Selon une étude portant sur des affaires comparables dans l'Etat de New York, relayée dans les colonnes du New York Times, seules 10% des condamnations dans ces dossiers ont abouti à une peine d'emprisonnement. Même si aucune jusqu'à présent n'a impliqué un ancien locataire de la Maison Blanche.

Une incarcération poserait par ailleurs des questions logistiques inédites. En tant qu'ancien président, Donald Trump fait l'objet d'une protection à vie, assurée par les services secrets, rappelle CBS. Si jamais le juge décidait de l'envoyer en prison, il devrait donc être constamment accompagné d'agents, isolé du reste des détenus, et nécessiterait des mesures particulières de surveillance de ses repas, liste la chaîne.
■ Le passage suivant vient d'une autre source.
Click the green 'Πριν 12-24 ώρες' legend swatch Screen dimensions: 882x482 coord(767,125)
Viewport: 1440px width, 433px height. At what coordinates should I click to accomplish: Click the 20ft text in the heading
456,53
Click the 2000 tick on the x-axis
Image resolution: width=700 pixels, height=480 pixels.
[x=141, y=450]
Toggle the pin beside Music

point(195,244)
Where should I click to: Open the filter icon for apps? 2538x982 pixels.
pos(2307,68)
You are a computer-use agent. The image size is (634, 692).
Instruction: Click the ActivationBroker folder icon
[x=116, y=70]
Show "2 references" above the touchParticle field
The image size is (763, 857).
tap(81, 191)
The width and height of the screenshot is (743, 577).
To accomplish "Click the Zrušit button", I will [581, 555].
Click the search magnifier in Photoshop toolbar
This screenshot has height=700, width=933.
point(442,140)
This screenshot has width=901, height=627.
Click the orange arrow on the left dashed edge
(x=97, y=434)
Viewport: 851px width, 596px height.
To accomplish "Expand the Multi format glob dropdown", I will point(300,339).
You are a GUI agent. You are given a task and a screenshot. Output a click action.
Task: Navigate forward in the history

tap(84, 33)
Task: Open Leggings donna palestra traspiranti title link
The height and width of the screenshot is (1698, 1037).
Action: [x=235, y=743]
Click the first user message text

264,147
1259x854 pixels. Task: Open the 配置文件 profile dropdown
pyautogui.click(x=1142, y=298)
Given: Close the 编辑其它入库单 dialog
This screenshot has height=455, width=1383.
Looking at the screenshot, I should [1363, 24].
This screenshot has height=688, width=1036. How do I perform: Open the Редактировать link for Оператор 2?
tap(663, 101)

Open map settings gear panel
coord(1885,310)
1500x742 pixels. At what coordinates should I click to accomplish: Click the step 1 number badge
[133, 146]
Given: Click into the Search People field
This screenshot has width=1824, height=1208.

Des problématiques auxquelles n'ont jamais été confrontées les autorités, puisque le républicain est le premier chef d'Etat condamné au pénal dans l'histoire du pays.

Au vu de ces éléments, Juan Merchan pourrait opter pour une assignation à résidence, avec un bracelet électronique, rapporte CBS. Le milliardaire ne serait pas contraint de rester à New York, où il a été jugé, mais pourrait retourner dans sa luxueuse demeure de Mar-A-Lago, en Floride, précise l'ancien procureur Dan Horwitz. Donald Trump pourrait aussi écoper de peines moins lourdes, comme des travaux d'intérêt général, une amende, ou une libération conditionnelle sous contrôle judiciaire. Dans ce cas cependant, "il lui faudrait une autorisation pour quitter l'Etat", explique le Washington Post.

Quelle que soit la peine prononcée par le juge, il est très probable qu'elle soit suspendue en cas d'appel. Donald Trump dispose de 30 jours pour déposer un tel recours, et il a d'ores et déjà annoncé son intention de le faire dès l'annonce du verdict. Selon NBC News, la procédure pourrait prendre des mois, voire des années, et n'aboutirait donc que bien après l'élection présidentielle du 5 novembre prochain.

De quoi permettre au milliardaire, assuré d'être le candidat du Parti républicain, de poursuivre sa campagne pour tenter de revenir à la Maison Blanche. Mais sa route sera tout de même parsemée de nouvelles embûches judiciaires : Donald Trump est inculpé dans trois autres procès au pénal, dont deux pour tentative d'inverser les résultats de la présidentielle de 2020.